INPUT MATERIAL:
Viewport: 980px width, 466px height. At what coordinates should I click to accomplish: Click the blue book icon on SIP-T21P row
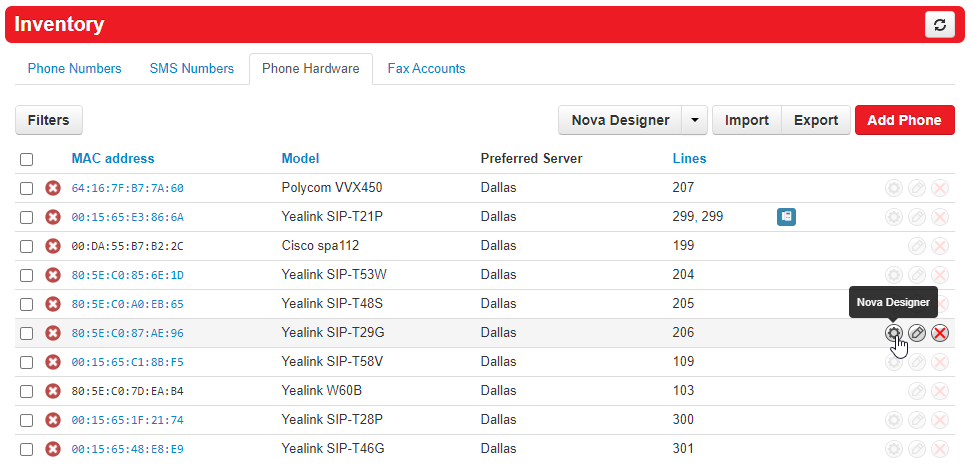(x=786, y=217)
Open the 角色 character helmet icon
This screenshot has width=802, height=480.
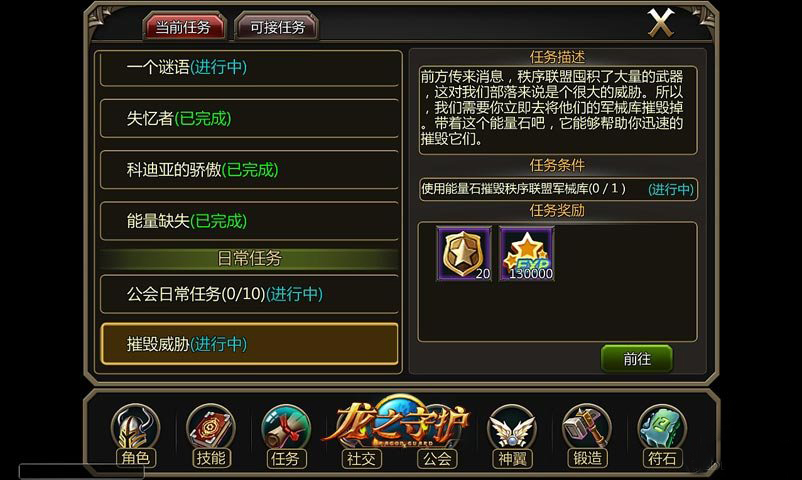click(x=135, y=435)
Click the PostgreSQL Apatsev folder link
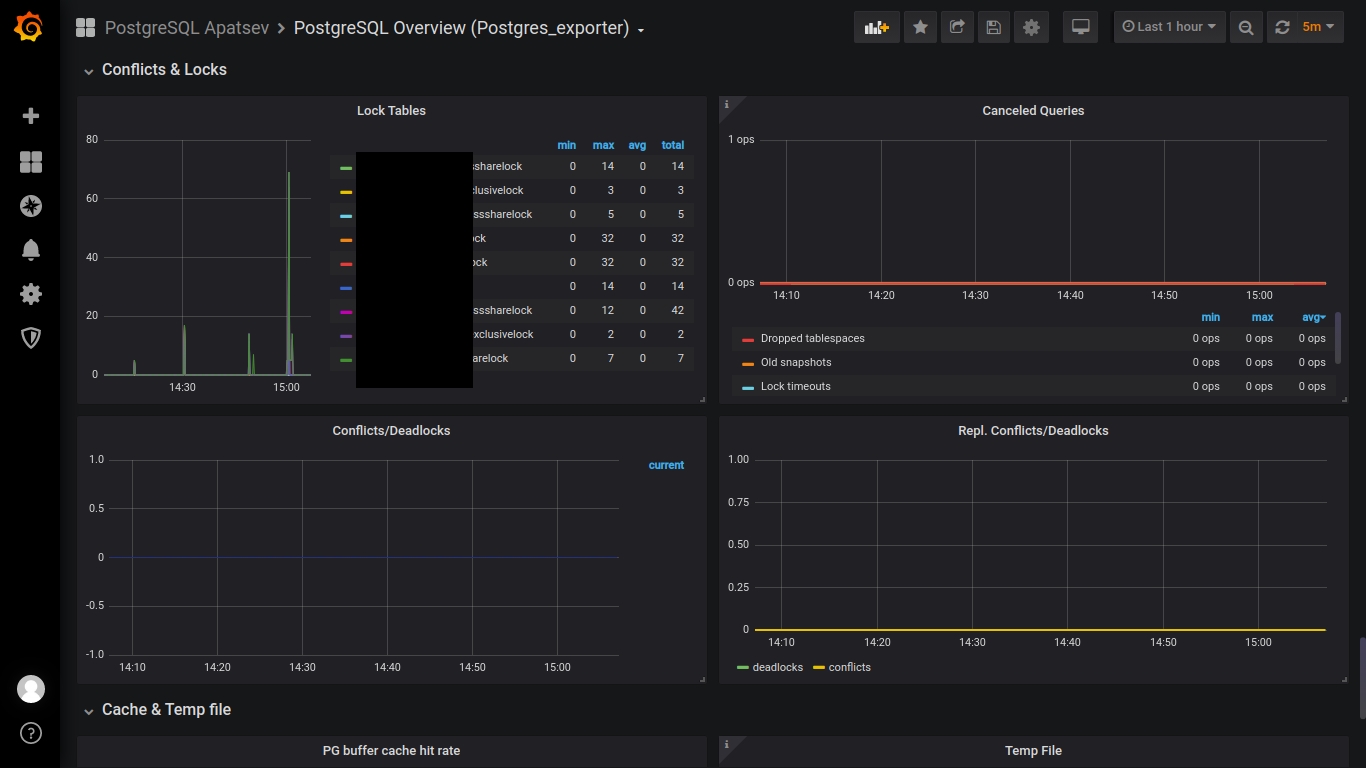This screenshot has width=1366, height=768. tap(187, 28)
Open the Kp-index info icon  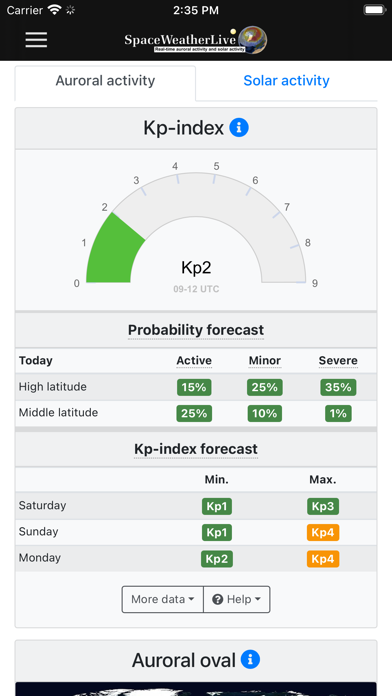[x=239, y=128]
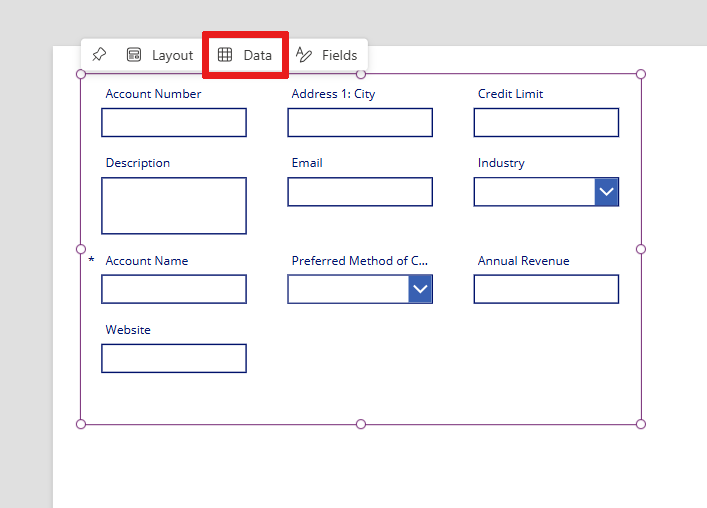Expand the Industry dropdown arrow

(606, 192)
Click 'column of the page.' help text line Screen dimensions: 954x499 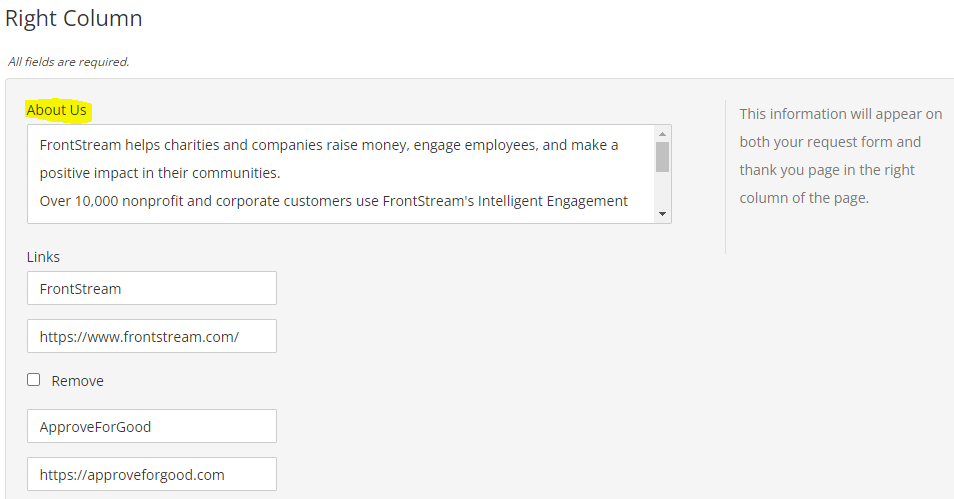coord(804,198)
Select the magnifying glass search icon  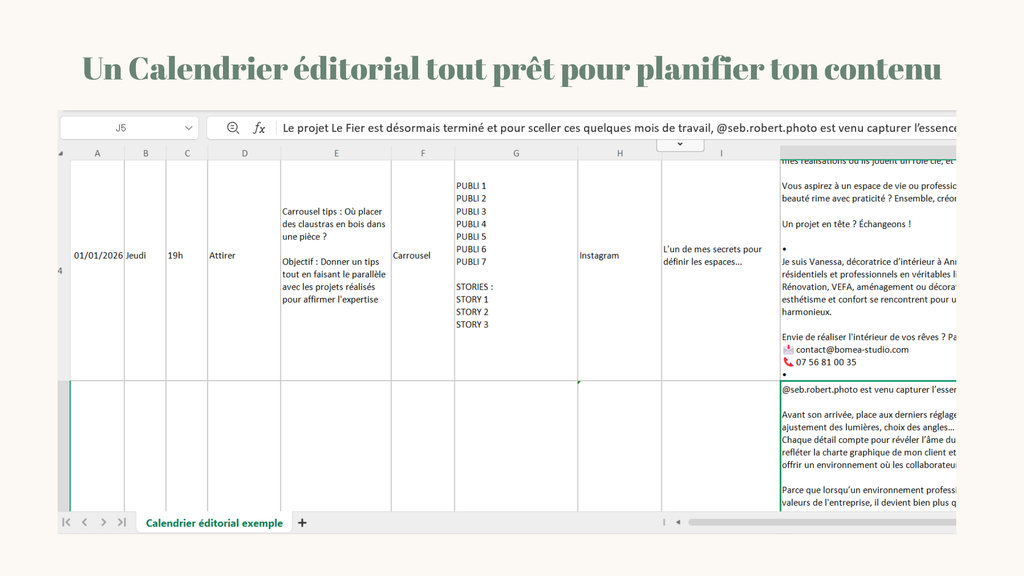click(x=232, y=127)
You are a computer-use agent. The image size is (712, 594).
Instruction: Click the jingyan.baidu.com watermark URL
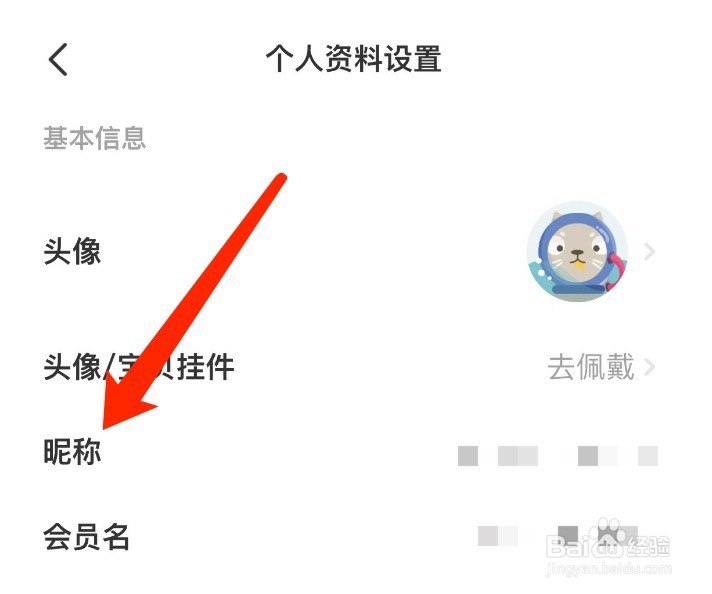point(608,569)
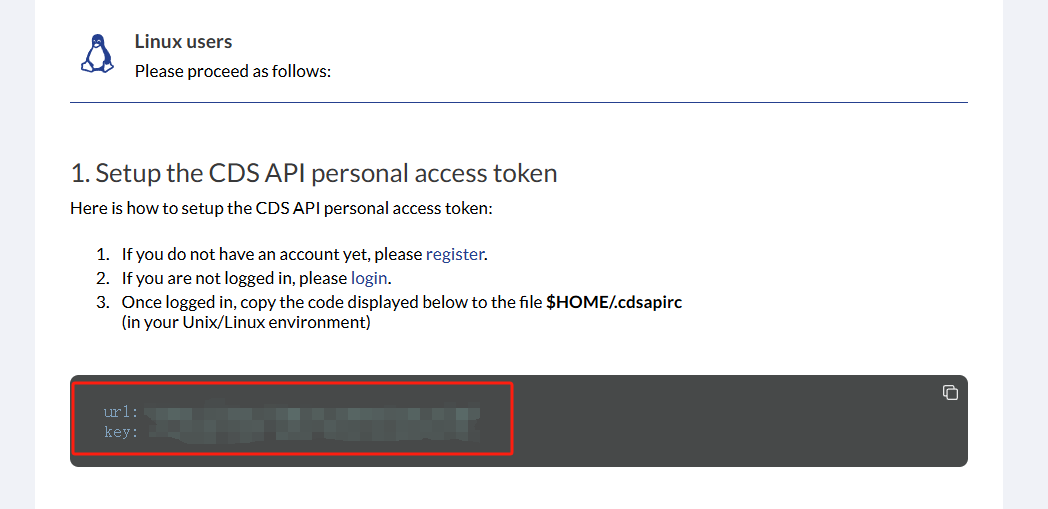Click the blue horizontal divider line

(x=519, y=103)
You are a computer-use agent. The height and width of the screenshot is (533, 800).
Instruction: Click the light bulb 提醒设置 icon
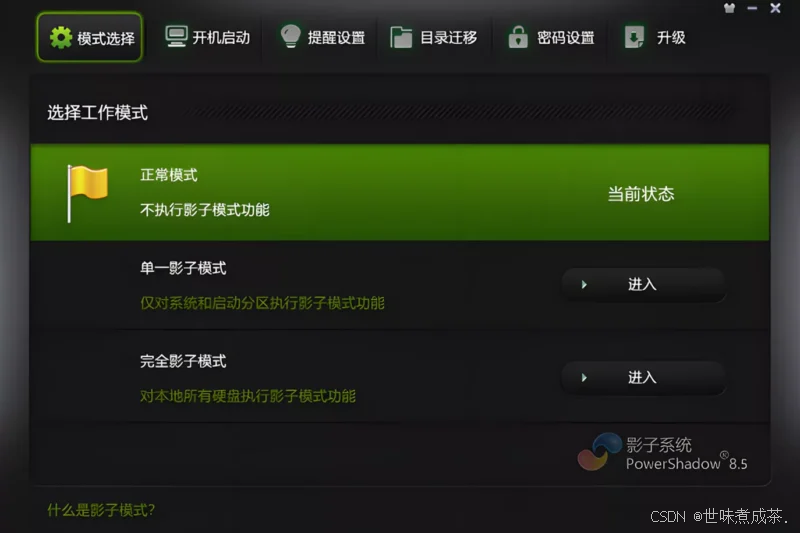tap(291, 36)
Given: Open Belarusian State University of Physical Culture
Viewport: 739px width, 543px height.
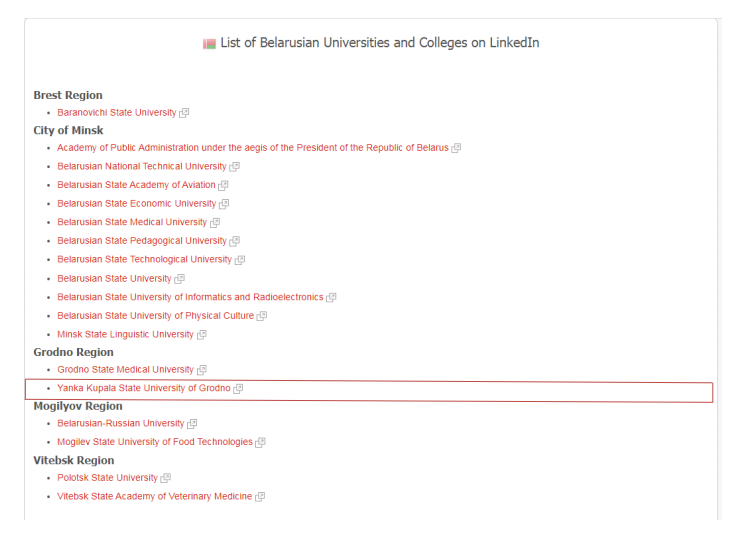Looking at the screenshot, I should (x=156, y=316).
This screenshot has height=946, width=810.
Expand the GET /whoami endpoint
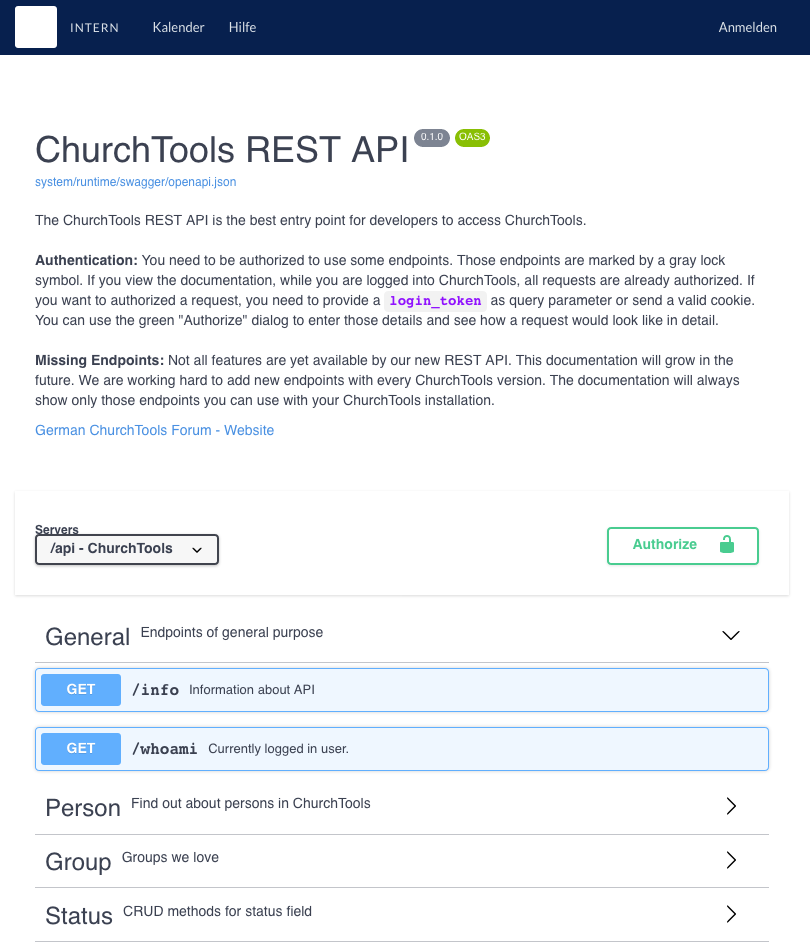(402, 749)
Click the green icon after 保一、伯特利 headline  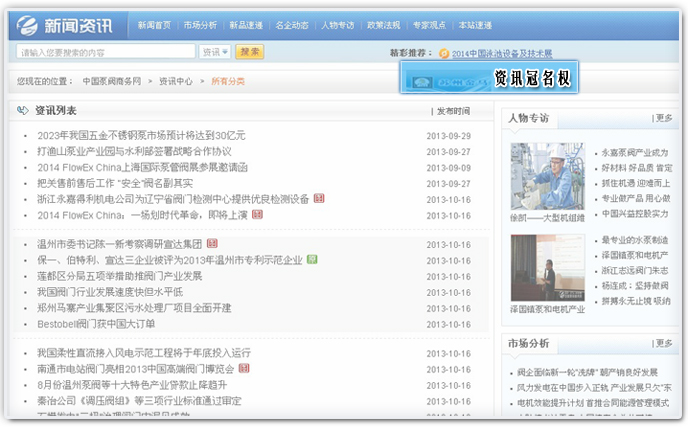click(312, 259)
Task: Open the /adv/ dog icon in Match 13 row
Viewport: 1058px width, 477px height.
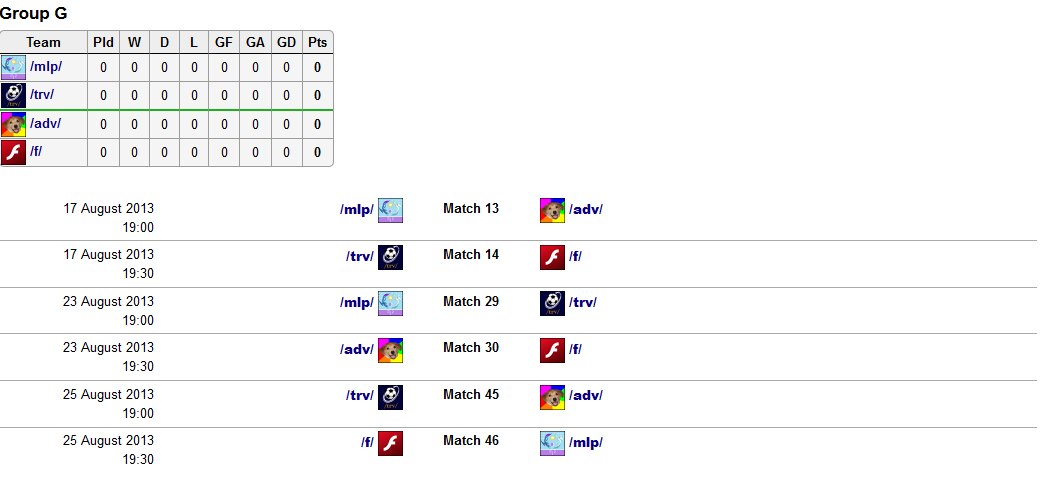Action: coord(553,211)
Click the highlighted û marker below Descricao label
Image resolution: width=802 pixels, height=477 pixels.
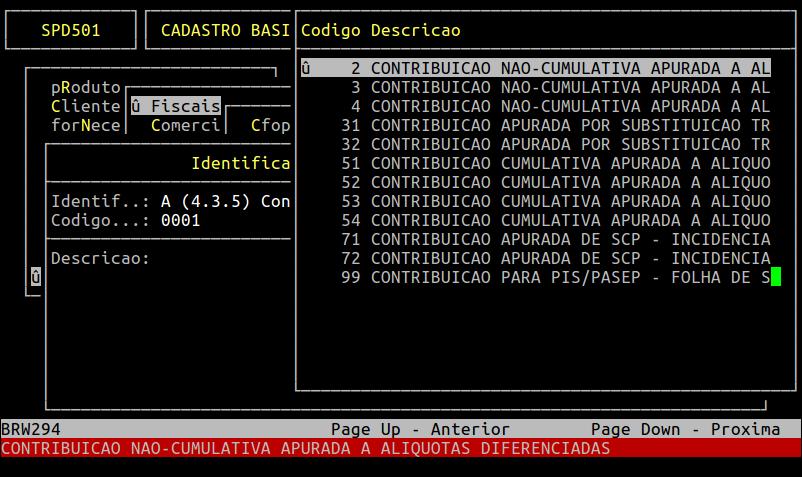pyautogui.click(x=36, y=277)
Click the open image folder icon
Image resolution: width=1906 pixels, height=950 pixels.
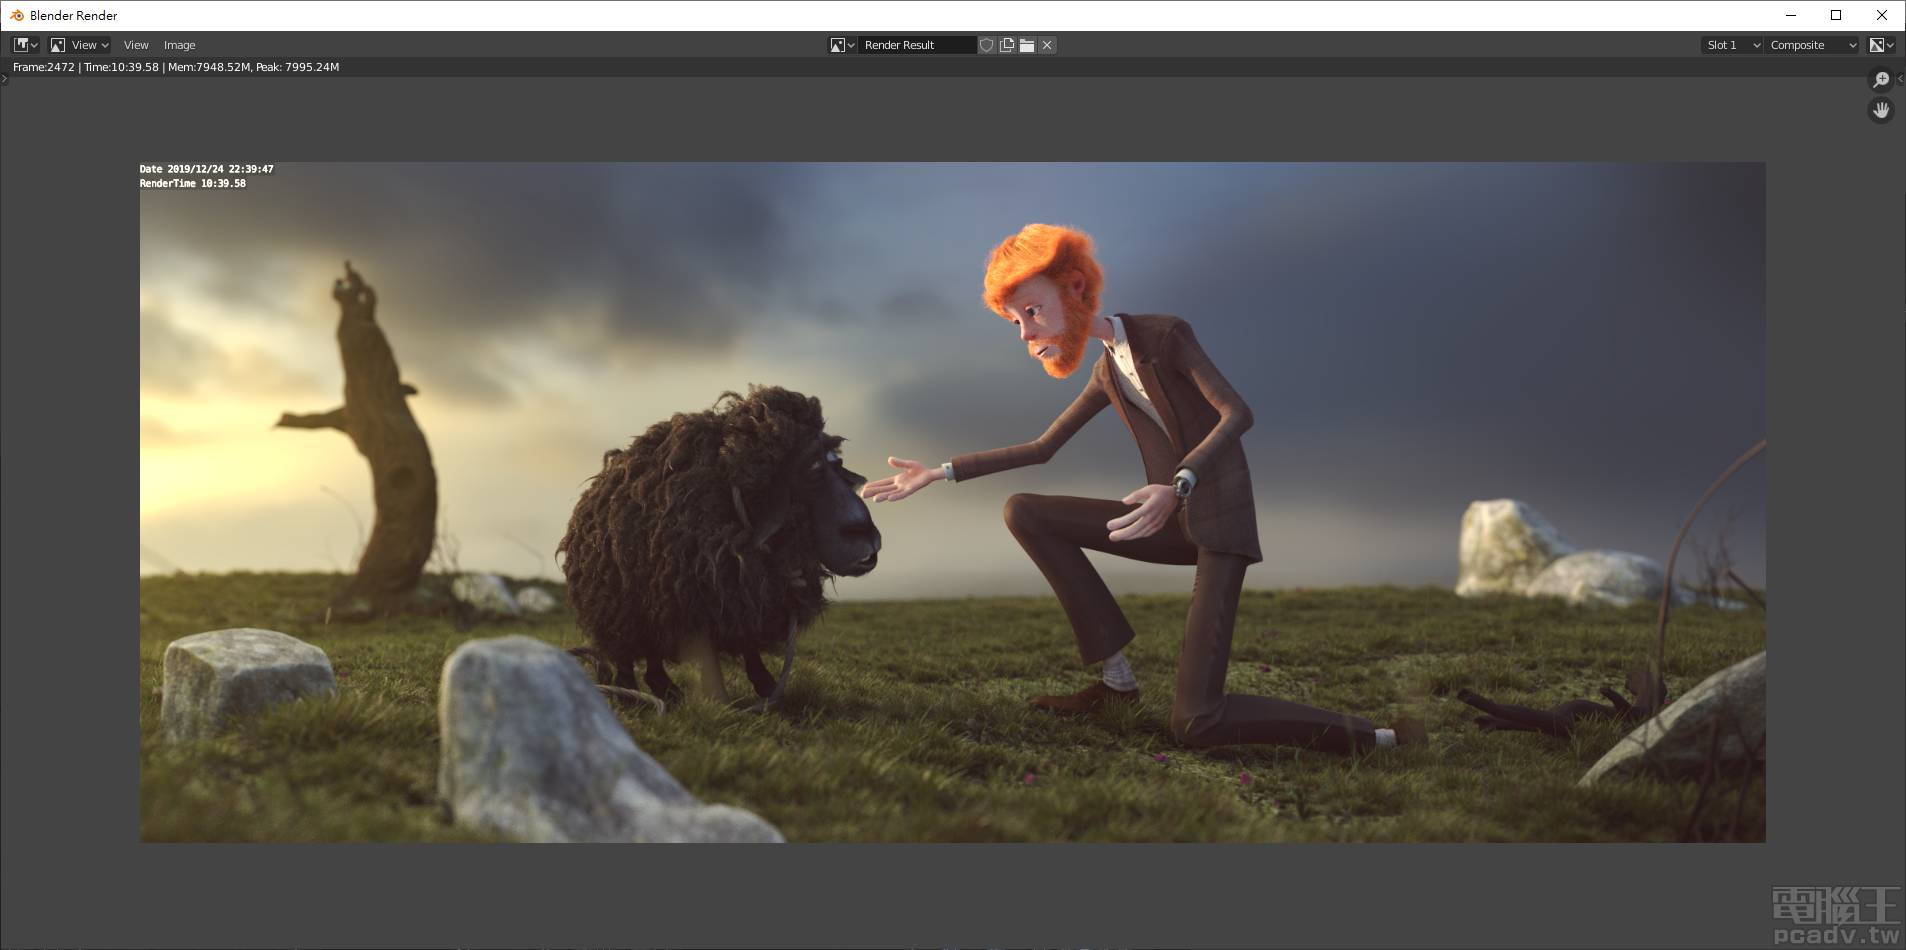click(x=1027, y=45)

GOAL OF THE EXERCISE:
In the material above, each line with the word "agent" should be copied.

YOUR RESPONSE:
You are a computer-use agent. The image size is (712, 594).
You are a computer-use agent. The height and width of the screenshot is (533, 800).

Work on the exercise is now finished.